* **INFORMATION SUPPLIED**:
[START]
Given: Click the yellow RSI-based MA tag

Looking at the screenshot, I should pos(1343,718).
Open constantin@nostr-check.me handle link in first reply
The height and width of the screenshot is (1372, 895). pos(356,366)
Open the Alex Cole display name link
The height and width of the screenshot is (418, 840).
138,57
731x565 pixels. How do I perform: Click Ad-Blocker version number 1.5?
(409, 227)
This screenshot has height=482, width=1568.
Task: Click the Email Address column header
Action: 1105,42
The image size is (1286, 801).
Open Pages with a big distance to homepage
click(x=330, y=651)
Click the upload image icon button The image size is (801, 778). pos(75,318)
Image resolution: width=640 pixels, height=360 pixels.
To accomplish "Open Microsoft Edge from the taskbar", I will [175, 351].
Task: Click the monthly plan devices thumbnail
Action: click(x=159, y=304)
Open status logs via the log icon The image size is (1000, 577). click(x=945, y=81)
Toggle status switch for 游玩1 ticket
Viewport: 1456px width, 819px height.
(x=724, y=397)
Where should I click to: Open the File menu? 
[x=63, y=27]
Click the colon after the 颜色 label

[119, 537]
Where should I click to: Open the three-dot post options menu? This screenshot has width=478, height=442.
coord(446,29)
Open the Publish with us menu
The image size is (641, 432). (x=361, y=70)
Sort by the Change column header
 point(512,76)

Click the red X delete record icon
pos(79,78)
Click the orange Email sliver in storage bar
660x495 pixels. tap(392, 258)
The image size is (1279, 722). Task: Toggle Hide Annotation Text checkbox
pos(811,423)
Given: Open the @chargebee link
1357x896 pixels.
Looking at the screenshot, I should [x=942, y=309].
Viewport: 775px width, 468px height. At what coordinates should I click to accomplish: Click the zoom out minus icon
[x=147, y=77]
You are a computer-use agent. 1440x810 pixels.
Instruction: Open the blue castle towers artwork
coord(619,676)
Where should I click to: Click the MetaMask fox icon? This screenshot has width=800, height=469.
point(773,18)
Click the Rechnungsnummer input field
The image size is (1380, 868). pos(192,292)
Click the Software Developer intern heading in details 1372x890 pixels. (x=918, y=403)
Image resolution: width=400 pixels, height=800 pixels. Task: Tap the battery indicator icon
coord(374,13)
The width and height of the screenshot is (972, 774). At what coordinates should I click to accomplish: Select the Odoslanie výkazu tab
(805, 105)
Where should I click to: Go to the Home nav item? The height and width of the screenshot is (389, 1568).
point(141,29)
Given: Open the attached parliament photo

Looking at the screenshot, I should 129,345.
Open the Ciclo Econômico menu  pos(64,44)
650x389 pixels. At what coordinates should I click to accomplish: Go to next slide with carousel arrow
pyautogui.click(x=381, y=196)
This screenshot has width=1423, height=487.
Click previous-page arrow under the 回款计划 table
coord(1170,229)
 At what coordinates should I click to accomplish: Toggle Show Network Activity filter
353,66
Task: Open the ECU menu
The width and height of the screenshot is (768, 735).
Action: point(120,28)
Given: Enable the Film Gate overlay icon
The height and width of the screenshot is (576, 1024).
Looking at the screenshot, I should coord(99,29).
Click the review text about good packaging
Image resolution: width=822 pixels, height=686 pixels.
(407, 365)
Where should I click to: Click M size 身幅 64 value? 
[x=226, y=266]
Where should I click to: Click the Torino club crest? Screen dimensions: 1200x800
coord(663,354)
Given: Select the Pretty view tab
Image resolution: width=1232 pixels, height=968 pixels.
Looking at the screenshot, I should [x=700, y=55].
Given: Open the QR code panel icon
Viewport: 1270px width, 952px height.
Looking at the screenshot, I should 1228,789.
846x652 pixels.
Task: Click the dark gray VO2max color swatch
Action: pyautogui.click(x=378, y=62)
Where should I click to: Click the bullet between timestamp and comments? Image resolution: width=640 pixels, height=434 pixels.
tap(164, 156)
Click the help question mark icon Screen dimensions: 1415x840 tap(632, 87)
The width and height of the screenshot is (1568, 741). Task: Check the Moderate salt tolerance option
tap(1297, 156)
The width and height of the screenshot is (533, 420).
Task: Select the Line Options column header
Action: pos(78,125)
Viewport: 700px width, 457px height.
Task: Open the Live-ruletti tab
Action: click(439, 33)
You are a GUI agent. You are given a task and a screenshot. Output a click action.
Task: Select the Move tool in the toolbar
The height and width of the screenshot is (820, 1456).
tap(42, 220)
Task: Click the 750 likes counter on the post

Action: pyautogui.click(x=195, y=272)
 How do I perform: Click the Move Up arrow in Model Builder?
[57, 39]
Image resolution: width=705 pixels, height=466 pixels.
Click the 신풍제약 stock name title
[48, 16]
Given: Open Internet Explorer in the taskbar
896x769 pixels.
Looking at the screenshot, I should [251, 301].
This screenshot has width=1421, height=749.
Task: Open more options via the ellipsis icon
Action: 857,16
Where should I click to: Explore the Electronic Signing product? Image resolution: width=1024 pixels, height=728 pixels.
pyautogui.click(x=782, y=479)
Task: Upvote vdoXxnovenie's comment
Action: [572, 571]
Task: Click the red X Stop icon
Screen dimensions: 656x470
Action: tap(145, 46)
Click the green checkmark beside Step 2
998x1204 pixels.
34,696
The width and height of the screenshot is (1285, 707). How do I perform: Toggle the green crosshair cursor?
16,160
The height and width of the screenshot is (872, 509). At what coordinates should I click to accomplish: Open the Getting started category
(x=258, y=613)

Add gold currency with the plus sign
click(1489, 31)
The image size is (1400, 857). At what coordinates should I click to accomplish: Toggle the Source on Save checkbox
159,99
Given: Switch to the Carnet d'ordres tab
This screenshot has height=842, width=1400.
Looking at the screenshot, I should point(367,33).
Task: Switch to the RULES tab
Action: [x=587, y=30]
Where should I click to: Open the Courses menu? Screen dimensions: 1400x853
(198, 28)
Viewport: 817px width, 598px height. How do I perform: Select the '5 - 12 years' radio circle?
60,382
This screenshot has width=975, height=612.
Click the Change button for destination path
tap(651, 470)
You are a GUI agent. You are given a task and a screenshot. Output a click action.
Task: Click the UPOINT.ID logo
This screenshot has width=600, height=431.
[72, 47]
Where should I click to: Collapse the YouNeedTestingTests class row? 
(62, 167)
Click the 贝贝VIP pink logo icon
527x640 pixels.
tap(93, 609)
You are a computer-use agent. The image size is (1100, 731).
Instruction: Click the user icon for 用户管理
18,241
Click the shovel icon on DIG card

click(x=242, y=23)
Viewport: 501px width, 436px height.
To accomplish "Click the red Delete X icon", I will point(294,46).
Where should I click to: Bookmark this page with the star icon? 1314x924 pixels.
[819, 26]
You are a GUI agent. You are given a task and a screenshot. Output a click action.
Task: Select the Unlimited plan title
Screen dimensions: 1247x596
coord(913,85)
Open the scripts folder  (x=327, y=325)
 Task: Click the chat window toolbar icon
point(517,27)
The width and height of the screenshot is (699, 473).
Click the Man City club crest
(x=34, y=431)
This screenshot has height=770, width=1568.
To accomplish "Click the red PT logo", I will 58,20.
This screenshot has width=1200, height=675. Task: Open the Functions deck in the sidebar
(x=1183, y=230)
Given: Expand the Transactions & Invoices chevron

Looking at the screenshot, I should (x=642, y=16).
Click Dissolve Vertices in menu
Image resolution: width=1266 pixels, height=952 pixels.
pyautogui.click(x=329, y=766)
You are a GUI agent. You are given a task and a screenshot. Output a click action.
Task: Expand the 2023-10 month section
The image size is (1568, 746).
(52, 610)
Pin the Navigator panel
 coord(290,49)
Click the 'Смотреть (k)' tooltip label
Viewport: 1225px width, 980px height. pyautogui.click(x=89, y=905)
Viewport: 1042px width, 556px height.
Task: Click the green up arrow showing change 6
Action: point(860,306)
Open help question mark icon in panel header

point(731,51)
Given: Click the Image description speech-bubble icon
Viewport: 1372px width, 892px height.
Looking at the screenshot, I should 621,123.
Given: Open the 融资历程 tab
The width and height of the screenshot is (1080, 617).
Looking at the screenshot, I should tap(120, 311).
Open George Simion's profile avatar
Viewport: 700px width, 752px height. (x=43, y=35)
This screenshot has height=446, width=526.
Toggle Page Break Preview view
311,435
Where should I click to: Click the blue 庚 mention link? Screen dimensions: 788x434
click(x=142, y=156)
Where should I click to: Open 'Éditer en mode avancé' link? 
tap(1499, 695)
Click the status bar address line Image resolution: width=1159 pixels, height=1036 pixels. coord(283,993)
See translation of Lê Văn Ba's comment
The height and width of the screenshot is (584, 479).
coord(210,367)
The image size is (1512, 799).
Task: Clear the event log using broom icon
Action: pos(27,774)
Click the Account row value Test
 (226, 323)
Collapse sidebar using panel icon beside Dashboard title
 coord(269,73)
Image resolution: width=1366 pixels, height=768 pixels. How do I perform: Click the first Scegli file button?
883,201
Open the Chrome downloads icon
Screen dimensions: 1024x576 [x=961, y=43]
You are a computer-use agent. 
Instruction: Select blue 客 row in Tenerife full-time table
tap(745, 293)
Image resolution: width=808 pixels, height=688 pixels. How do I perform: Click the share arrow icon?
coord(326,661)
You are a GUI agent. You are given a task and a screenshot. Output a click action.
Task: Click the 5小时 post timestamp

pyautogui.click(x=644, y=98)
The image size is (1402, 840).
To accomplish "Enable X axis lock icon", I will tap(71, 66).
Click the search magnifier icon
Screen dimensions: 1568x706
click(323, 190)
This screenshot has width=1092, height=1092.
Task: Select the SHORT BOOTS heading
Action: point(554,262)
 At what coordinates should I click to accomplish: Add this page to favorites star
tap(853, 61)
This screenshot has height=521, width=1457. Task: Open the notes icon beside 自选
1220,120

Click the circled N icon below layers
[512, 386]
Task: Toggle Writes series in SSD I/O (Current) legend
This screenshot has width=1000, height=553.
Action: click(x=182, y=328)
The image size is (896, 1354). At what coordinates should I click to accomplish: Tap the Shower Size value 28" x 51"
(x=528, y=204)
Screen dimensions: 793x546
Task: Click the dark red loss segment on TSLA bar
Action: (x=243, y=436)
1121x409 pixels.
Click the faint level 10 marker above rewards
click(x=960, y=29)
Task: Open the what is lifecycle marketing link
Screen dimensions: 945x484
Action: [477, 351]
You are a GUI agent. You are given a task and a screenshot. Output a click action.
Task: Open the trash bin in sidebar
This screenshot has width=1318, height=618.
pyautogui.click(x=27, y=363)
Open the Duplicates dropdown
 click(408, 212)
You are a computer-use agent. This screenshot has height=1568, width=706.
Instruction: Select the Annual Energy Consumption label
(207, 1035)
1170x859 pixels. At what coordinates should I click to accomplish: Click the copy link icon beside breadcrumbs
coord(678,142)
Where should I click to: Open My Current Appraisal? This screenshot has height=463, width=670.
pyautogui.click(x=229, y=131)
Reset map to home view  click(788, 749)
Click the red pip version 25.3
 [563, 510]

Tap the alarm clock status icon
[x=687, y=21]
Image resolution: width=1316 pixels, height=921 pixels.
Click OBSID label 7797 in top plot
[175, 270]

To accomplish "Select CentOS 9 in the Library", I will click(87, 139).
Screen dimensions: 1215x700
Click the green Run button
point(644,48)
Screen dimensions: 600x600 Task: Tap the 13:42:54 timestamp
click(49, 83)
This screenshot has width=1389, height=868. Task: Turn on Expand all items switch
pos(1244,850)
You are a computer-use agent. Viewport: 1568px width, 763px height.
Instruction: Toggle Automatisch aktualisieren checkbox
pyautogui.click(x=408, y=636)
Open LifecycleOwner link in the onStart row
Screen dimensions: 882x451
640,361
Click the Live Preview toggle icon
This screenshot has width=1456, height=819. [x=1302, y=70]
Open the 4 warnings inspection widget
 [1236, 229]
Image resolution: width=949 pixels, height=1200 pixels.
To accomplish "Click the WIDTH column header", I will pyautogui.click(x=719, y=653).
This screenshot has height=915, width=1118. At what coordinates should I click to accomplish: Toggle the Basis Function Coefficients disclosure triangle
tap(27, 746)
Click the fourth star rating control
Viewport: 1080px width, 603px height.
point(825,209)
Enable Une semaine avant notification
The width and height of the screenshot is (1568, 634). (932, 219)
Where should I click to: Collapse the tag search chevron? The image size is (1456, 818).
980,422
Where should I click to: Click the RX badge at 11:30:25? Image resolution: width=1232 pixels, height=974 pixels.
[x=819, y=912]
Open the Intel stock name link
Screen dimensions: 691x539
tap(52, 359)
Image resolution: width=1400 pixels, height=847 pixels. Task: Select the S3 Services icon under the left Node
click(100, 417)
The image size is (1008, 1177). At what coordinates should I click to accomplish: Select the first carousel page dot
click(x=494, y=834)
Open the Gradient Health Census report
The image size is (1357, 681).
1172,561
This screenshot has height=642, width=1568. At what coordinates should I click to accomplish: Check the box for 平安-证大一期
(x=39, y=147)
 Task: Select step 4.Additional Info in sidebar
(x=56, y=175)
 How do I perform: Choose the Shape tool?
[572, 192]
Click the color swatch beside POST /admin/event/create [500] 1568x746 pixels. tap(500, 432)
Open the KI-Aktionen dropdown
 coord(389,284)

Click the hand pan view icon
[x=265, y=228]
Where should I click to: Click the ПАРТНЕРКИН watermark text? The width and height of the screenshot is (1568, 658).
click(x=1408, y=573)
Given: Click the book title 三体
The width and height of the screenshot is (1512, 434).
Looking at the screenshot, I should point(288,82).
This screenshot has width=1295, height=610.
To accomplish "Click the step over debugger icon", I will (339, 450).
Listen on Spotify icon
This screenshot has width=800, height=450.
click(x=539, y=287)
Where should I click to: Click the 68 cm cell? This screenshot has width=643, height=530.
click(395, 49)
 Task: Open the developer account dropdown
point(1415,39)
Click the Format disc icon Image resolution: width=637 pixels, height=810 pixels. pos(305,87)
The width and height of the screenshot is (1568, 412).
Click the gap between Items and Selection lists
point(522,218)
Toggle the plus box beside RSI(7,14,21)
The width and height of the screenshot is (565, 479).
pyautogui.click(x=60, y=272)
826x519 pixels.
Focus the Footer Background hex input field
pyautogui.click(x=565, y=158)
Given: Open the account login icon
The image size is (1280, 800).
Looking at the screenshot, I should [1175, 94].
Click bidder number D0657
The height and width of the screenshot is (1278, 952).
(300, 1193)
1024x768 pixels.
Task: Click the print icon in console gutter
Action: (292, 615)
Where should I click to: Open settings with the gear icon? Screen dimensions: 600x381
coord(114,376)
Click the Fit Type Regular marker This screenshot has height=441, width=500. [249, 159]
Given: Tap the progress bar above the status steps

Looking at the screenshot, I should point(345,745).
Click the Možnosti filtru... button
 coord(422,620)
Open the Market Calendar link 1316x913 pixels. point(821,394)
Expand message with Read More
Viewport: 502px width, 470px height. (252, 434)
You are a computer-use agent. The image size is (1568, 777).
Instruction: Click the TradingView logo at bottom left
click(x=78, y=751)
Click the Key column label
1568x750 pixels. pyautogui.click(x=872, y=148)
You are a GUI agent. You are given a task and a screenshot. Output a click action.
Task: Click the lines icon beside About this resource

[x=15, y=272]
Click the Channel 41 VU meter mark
[END]
* **WORK TO COMPLETE**: Copy out the rows from the line with "You are a computer-use agent. 1440x810" to the line with "coord(663,354)", both included, reproducing each one character for character.

* **FULL ANSWER**:
You are a computer-use agent. 1440x810 pixels.
Instruction: Open the blue castle towers artwork
coord(619,676)
Where should I click to: Click the MetaMask fox icon? This screenshot has width=800, height=469.
point(773,18)
Click the Rechnungsnummer input field
The image size is (1380, 868). pos(192,292)
Click the Software Developer intern heading in details 1372x890 pixels. (x=918, y=403)
Image resolution: width=400 pixels, height=800 pixels. Task: Tap the battery indicator icon
coord(374,13)
The width and height of the screenshot is (972, 774). At what coordinates should I click to accomplish: Select the Odoslanie výkazu tab
(805, 105)
Where should I click to: Go to the Home nav item? The height and width of the screenshot is (389, 1568).
point(141,29)
Given: Open the attached parliament photo

Looking at the screenshot, I should 129,345.
Open the Ciclo Econômico menu  pos(64,44)
650x389 pixels. At what coordinates should I click to accomplish: Go to next slide with carousel arrow
pyautogui.click(x=381, y=196)
This screenshot has width=1423, height=487.
Click previous-page arrow under the 回款计划 table
coord(1170,229)
 At what coordinates should I click to accomplish: Toggle Show Network Activity filter
353,66
Task: Open the ECU menu
The width and height of the screenshot is (768, 735).
Action: point(120,28)
Given: Enable the Film Gate overlay icon
The height and width of the screenshot is (576, 1024).
Looking at the screenshot, I should coord(99,29).
Click the review text about good packaging
Image resolution: width=822 pixels, height=686 pixels.
(407, 365)
Where should I click to: Click M size 身幅 64 value? 
[x=226, y=266]
Where should I click to: Click the Torino club crest? Screen dimensions: 1200x800
coord(663,354)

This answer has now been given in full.